▸ **What the task requires**: Below are several records. Retype exactly those lines running from the one with "Task: Switch to the 炸烤食类 category tab" through the one with "This screenshot has height=412, width=825.", end lines included, and no others.

▸ **Material for the task**:
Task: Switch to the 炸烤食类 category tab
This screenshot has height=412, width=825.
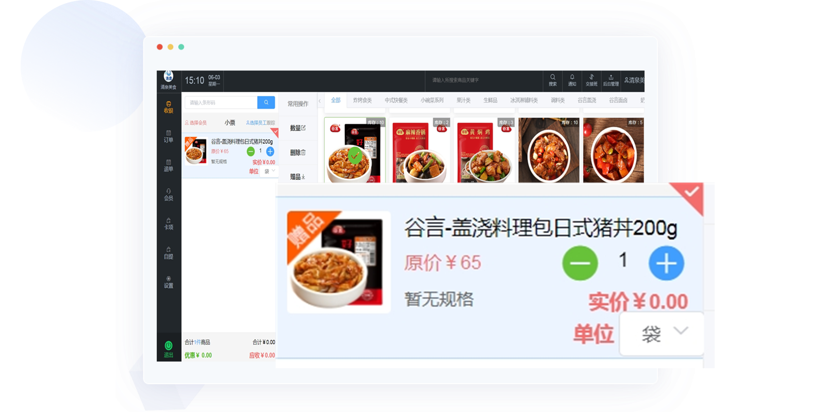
...
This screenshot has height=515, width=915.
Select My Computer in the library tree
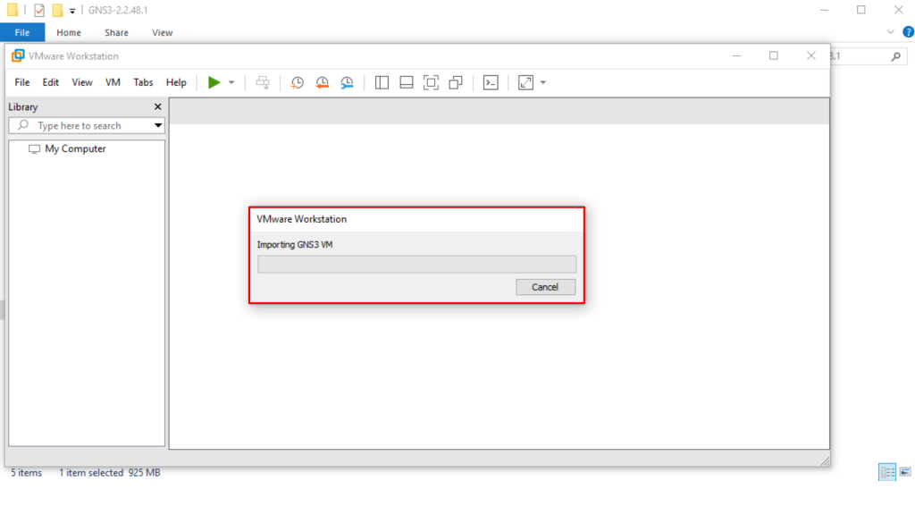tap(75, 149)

▸ **Response area**:
Task: Switch to the 炸烤食类 category tab
This screenshot has height=412, width=825.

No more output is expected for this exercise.